4.  Dr. Fuxiang Chen,Senior Research Scientist in DeepSearch Inc., Korea/Singapore
Dr. Fuxiang Chen
Dr. Fuxiang Chen is currently a Senior Research Scientist in DeepSearch Inc., Korea/Singapore. Prior to that, he was a Research Scientist in Clova AI Research, Naver Corp., Korea. During his career stint, he has held different capacities such as in the management, teaching and technical roles. He received his Ph.D. degree in Computer Science and Engineering from the Hong Kong University of Science and Technology, Hong Kong. Dr. Chen has published his work in top-tier conferences such as EMNLP, AAAI, FSE, etc. He has also served as the Special Track Chair, Session Chair/Co-Chair and Web Chair in different conferences. His current main research interests lie within the cross-cutting areas in ML and NLP. He is also interested in areas such as Big Data Analytic, Data Science, Crowd-sourcing and Mining Software Repository.
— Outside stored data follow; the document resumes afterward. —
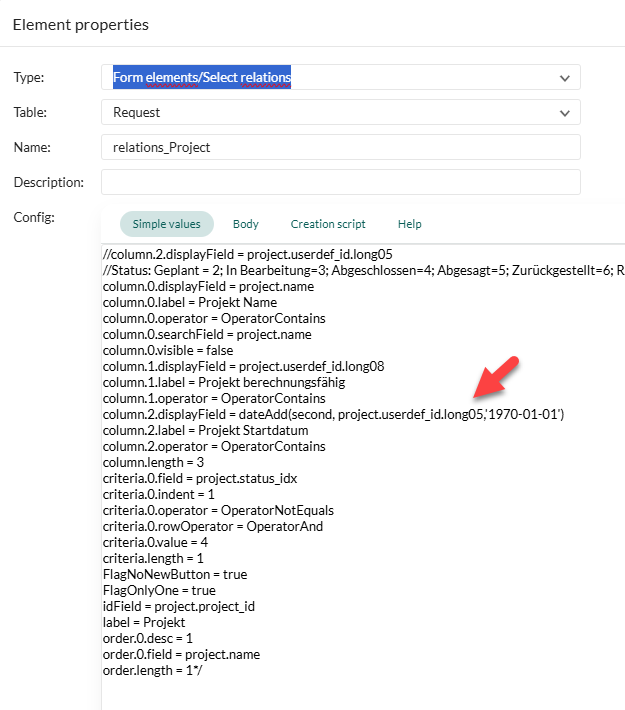Click the 'column.0.visible = false' line

click(x=169, y=350)
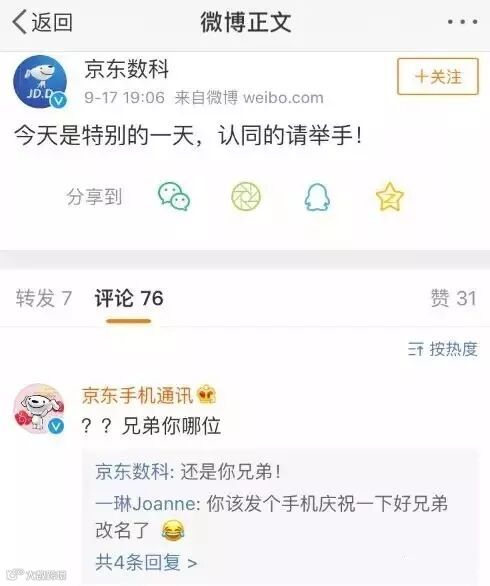The width and height of the screenshot is (490, 586).
Task: Open 京东手机通讯 commenter avatar
Action: (39, 408)

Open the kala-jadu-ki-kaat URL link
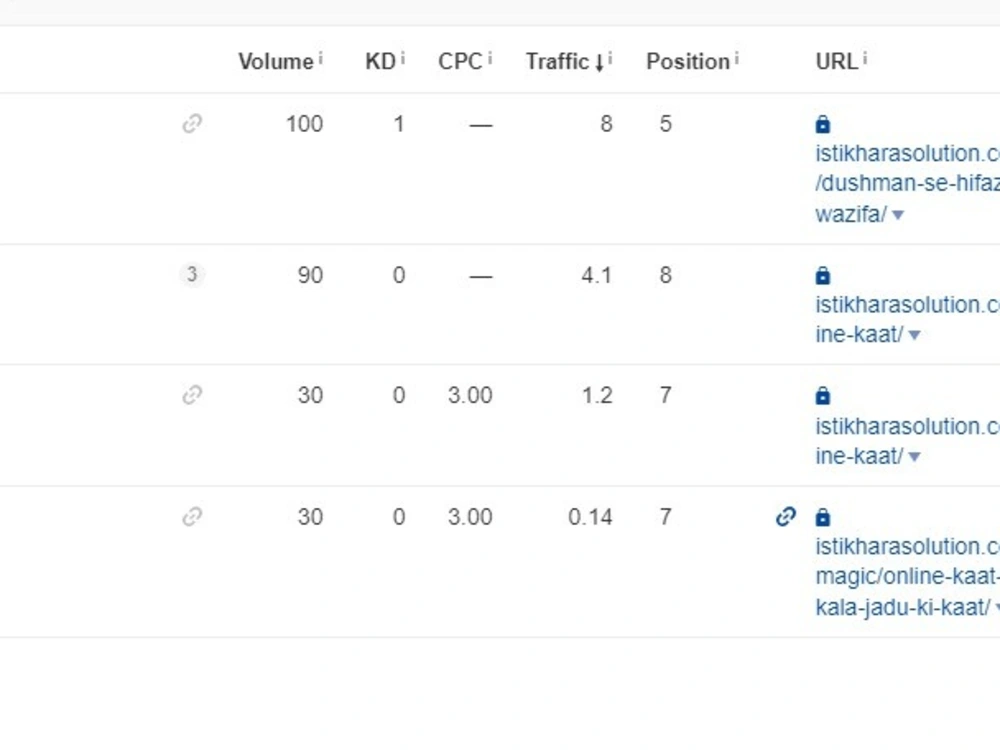tap(908, 577)
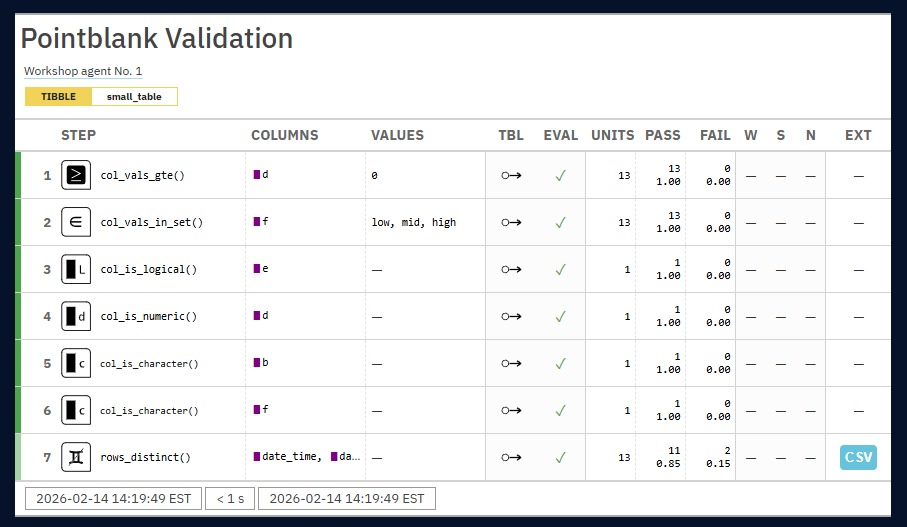The width and height of the screenshot is (907, 527).
Task: Click the TIBBLE table type badge
Action: pos(58,97)
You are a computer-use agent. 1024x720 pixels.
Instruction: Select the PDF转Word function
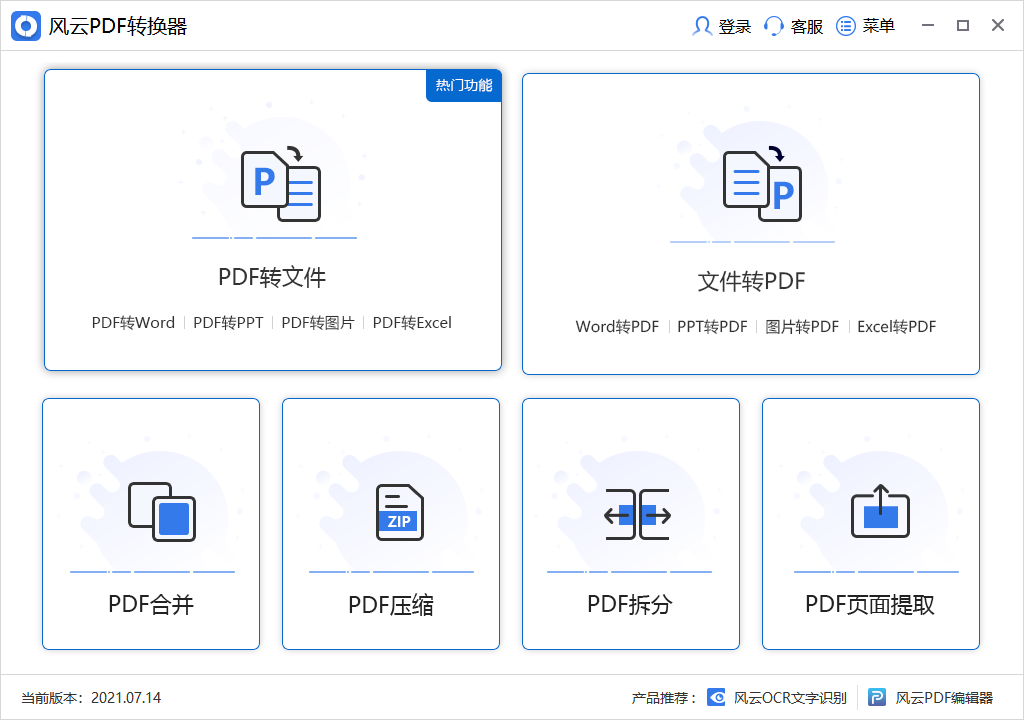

Title: Generating Pseudo-SQL Queries from Under-Specified Natural Language Questions
Abstract: Generating SQL codes from natural language questions (NL2SQL) is an emerging research area. Existing studies have mainly focused on clear scenarios where specified information is fully given to generate a SQL query. However, in developer forums such as Stack Overflow, questions cover more diverse tasks including table manipulation or performance issues, where a table is not specified. The SQL query posted in Stack Overflow, Pseudo-SQL (pSQL), does not usually contain table schemas and is not necessarily executable, is sufficient to guide developers. In this talk, I will first introduce the problem of generating SQL codes from natural language questions (NL2SQL), illustrated with existing approaches. Then, I will describe a new NL2pSQL task to generate pSQL codes from natural language questions on under-specified database issues, NL2pSQL. In addition, two new metrics suitable for the proposed NL2pSQL task were defined, Canonical-BLEU and SQL-BLEU, instead of the conventional BLEU. With a baseline model using sequence-to-sequence architecture integrated by denoising autoencoder, the validity of our task is confirmed. Experiments show that the proposed NL2pSQL approach yields well-formed queries (up to 43% more than a standard Seq2Seq model).